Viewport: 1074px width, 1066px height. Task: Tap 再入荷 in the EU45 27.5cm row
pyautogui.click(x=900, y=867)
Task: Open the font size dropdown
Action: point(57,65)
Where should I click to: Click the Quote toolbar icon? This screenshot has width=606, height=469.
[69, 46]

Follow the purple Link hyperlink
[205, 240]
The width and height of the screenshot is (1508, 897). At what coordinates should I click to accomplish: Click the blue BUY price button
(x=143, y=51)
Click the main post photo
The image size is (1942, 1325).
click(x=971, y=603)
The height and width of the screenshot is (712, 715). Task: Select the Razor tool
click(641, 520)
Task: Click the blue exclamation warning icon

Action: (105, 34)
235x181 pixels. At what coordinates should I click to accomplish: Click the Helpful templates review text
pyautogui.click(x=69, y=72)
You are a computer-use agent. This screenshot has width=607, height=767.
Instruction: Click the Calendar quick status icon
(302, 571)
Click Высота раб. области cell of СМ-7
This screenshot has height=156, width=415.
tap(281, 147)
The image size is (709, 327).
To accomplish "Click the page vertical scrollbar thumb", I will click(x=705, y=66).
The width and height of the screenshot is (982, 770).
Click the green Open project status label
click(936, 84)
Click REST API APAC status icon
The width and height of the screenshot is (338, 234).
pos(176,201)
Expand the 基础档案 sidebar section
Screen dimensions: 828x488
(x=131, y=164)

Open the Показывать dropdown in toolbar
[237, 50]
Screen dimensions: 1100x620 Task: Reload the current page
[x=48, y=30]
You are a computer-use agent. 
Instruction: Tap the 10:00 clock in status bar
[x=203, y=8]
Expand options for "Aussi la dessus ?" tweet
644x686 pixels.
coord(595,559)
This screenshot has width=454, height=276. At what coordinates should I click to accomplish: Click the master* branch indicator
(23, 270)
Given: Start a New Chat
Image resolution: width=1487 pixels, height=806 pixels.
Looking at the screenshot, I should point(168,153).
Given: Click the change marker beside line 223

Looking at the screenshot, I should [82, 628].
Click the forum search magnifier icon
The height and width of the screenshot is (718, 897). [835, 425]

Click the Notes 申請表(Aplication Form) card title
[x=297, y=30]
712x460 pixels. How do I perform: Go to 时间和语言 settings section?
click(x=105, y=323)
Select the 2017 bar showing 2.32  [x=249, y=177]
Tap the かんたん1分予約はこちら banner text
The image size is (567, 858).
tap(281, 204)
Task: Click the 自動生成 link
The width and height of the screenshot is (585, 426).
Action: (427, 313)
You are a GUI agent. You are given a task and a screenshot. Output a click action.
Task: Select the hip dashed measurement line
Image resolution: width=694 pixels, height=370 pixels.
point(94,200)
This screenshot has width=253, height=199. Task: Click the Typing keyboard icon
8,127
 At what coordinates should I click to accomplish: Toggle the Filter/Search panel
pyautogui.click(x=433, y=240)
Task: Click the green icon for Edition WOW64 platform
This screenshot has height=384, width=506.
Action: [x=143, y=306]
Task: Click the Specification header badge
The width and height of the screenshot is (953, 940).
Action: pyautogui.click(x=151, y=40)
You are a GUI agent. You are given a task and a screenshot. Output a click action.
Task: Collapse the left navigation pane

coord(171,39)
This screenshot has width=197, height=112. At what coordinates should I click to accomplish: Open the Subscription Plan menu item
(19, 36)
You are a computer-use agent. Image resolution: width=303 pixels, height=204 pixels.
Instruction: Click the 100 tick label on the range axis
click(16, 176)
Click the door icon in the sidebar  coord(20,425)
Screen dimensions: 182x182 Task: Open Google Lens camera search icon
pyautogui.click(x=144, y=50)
============
● Exercise details: Lines from the one holding "Task: Click the Specification header badge" to the last line of the records: return these exactly, and only these.

● Exercise solution:
Task: Click the Specification header badge
The width and height of the screenshot is (953, 940).
Action: pyautogui.click(x=151, y=40)
You are a GUI agent. You are given a task and a screenshot. Output a click action.
Task: Collapse the left navigation pane

coord(171,39)
This screenshot has width=197, height=112. At what coordinates should I click to accomplish: Open the Subscription Plan menu item
(19, 36)
You are a computer-use agent. Image resolution: width=303 pixels, height=204 pixels.
Instruction: Click the 100 tick label on the range axis
click(16, 176)
Click the door icon in the sidebar  coord(20,425)
Screen dimensions: 182x182 Task: Open Google Lens camera search icon
pyautogui.click(x=144, y=50)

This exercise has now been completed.